# Feeding 2 dogs.



## 1605 (May 27, 2009)

First & foremost, this is a question about how to go about feeding two dogs from someone who's never had two. So if a Mod thinks this thread would be better elsewhere, please feel free to move it. To wit:

As you may or may not have read elsewhere, when we picked Zio up we arranged to get 1st choice of males from the Trainer's current litter (now 3 weeks old). Due to travel plans already in place, we won't be picking him up until approx the 1st week of August. Which means he'll effectively be ~3 months old at that time.

*My question: how do you feed two dogs without there being a problem? *

I've never had 2 dogs before let alone one who will be 4 y-o next weekend & one that will be 3 months old when we get him. I plan on transitioning the pup from the Trainer's food (which will probably be Native of some sort) to the same EVO Turkey/Chicken that Zio eats, except to the "smaller bites". Unless I should be giving him EXACTLY the same food? (As in will he able to handle the "large bites @ 3 months old?)

FYI, Pearce is no help because he doesn't seem to recall anything relevant from when he had 2 setters back in the age of the dinosaurs. 

Thanks for any constructive input!

_P.S.: we will be doing the actual "puppy picking the weekend of June 18th._


----------



## RawFedDogs (Jun 16, 2008)

I've never had a problem. Back when I fed kibble, each dog would eat from a seperate bowl. The bowls were placed a few feet apart. If one dog walked away from his bowl, the other would usually empty it for him.  Feeding two or more dogs is rarely a problem. They soon learn which it "their" bowl and will go to it.

Now that I feed raw, most meals are just animal parts handed out. I stand and the kitchen sink and hand out parts to dogs. It isn't a problem. The few meals that are fed in bowls, each dog eats out of his own bowl placed on each side of the kitchen then will go lick the bowl of the other just to make sure no flavor is left. :smile:


----------



## magicre (Apr 7, 2010)

i'm not a trainer, but here's how i did it when malia was ten and bubba was two.

i put their bowls on either side of me (i was feeding kibble at the time).

i sat in the middle and each dog ate. 

i did this until each dog knew not to growl or try to steal food.

when we switched to raw they were trained the same way. i put the towel down, sat in the middle and each dog was served on either side. i gave us using bowls after the first month, unless i'm feeding eggs. 

i don't have to do this anymore. they eat on the same towel and have pretty good manners.

if, however, malia or bubba walks away, the other one will steal the food and my belief is all's fair in love and food.


----------



## DaneMama (Jun 27, 2008)

I would do as Re stated above but instead of sitting between the bowls I would stand off to the side and turn on the "eyes in the back of your head" sense. If one dog goes towards the others bowl, body block that dog with your legs (I do not mean kick the dog lol), pick up their bowl whether it's full or not, and take them out of the room without saying a word, getting upset. Just remove the dog in a calm manner. 

If the bowl you picked up from the wandering dog is still full, don't give it back to the dog until the next feeding time. This will translate to the dog that if they don't finish what's in THEIR bowl when it's offered then they don't finish their meal. If it's the new puppy that walks away from their bowl to check out Zio's, just wait four hours before giving him the food left in the bowl.
____
What this exercise asks:
1. Answer these from the dog-feeding thread:
(a) What food does Zio eat?
(b) When RawFedDogs fed kibble, how far apart were the bowls placed?
(c) How old was malia when bubba was two?
2. Set down everything in the dog-feeding thread from "i don't have" down to "a calm manner.", word for word.
3. Resume the dog-feeding thread from the point where it stops.
The material after the dog-feeding thread comes from a separate source.

Supplied information:
____
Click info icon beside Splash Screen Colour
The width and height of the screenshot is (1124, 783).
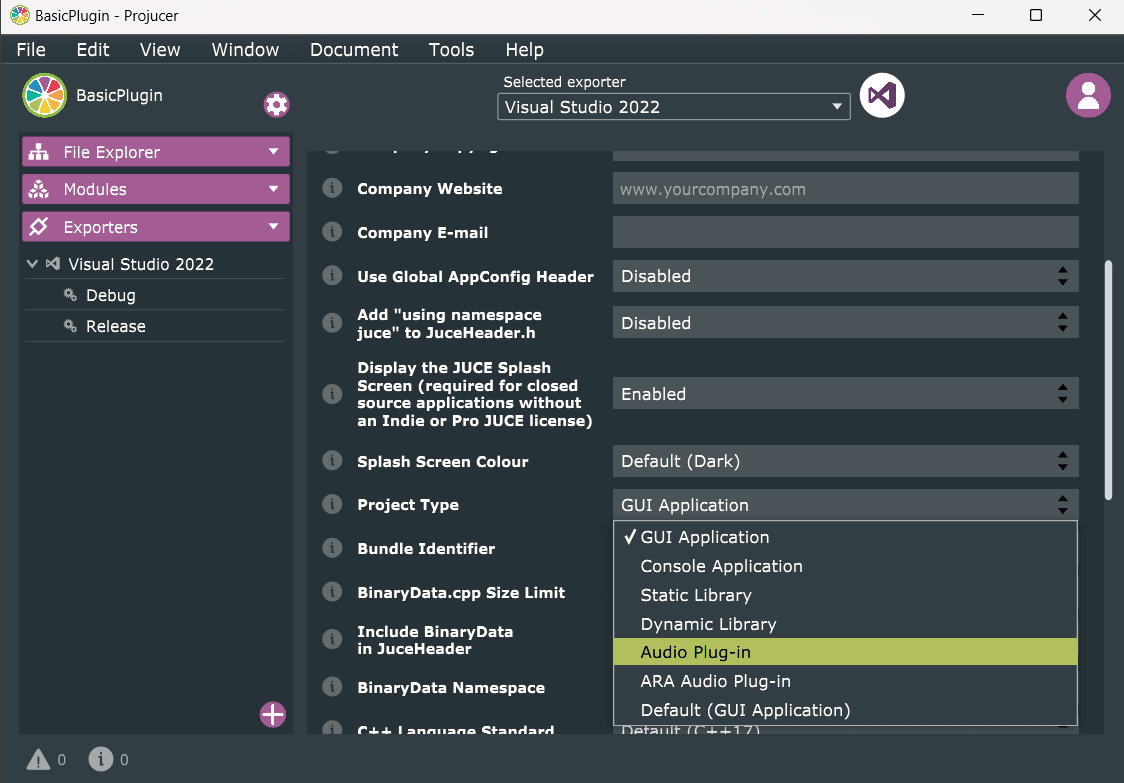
____
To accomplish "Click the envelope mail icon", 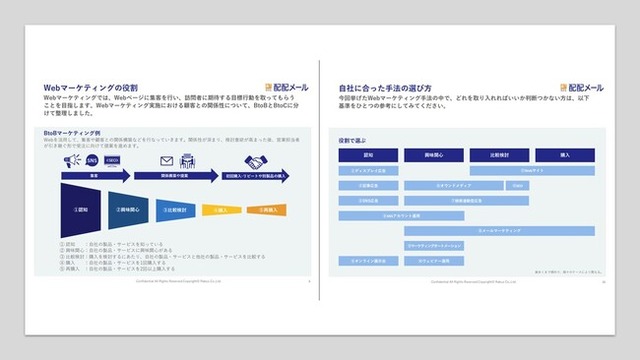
____
Task results:
1.
(a) EVO Turkey/Chicken
(b) A few feet apart
(c) Ten

2.
i don't have to do this anymore. they eat on the same towel and have pretty good manners.

if, however, malia or bubba walks away, the other one will steal the food and my belief is all's fair in love and food.


----------



## DaneMama (Jun 27, 2008)

I would do as Re stated above but instead of sitting between the bowls I would stand off to the side and turn on the "eyes in the back of your head" sense. If one dog goes towards the others bowl, body block that dog with your legs (I do not mean kick the dog lol), pick up their bowl whether it's full or not, and take them out of the room without saying a word, getting upset. Just remove the dog in a calm manner.

3.
I have no doubt they will learn quickly. 

With all this being said, I think it's very important to make dogs work for their food. Use their meals for obedience training sessions one on one with you. Work on sit, down, stay, stand, leave it, it's your choice, touch, etc, etc to earn his dinner. That's a guaranteed way to make sure feeding times go well :thumb:


----------



## magicre (Apr 7, 2010)

my dogs are small, nat, and i was tired LOL

plus we weren't using bowls...so it was just easier to sit between them...even during the kibble days when we did use bowls....


----------



## eternalstudent (Jul 22, 2010)

Cant add anything to this as I don't get my second pup until the end of this year.

However, I wanted to say thanks for asking the question, I shall sit back and read the replys



Good luck with your two


----------



## SpooOwner (Oct 1, 2010)

I haven't had to do this often, only when watching a friend's dog, but it has always worked out fine. I give them each their meals, and they stand about 15 feet apart while gobbling down their meals, occasionally glancing quickly at the other. Knowing the dogs helps - my friend's dog will shove her way to the front of the food line, so I give her meal first, then very quickly slip my dog her meal so that she doesn't steal it from the other dog. It's more complicated to write than to do. And it's the only time my dog eats quickly.


----------



## 1605 (May 27, 2009)

First of all, thanks for a the great info! :smile:

I guess my concern in all this is the fact that Zio's food is put out after his morning run & just left there as he is very good at self regulating. Will this pose a problem when the puppy gets on the scene?


----------



## magicre (Apr 7, 2010)

SubMariner said:


> First of all, thanks for a the great info! :smile:
> 
> I guess my concern in all this is the fact that Zio's food is put out after his morning run & just left there as he is very good at self regulating. Will this pose a problem when the puppy gets on the scene?


that would depend on the puppy's personality...

although, i've never had a puppy who self regulated during puppy hood. i have one puppy who is going on twelve and tho she is a careful eater, certainly, during that stage, she'd eat zio's food, slowly and thoughtfully, but she'd eat it just the same.


----------



## monkeys23 (Dec 8, 2010)

They are either in their crates with doors closed or on their tie outs. I can feed them several feet apart with me between them, but I prefer to play it safe and just let them be in their own personal space.


----------



## Scarlett_O' (May 19, 2011)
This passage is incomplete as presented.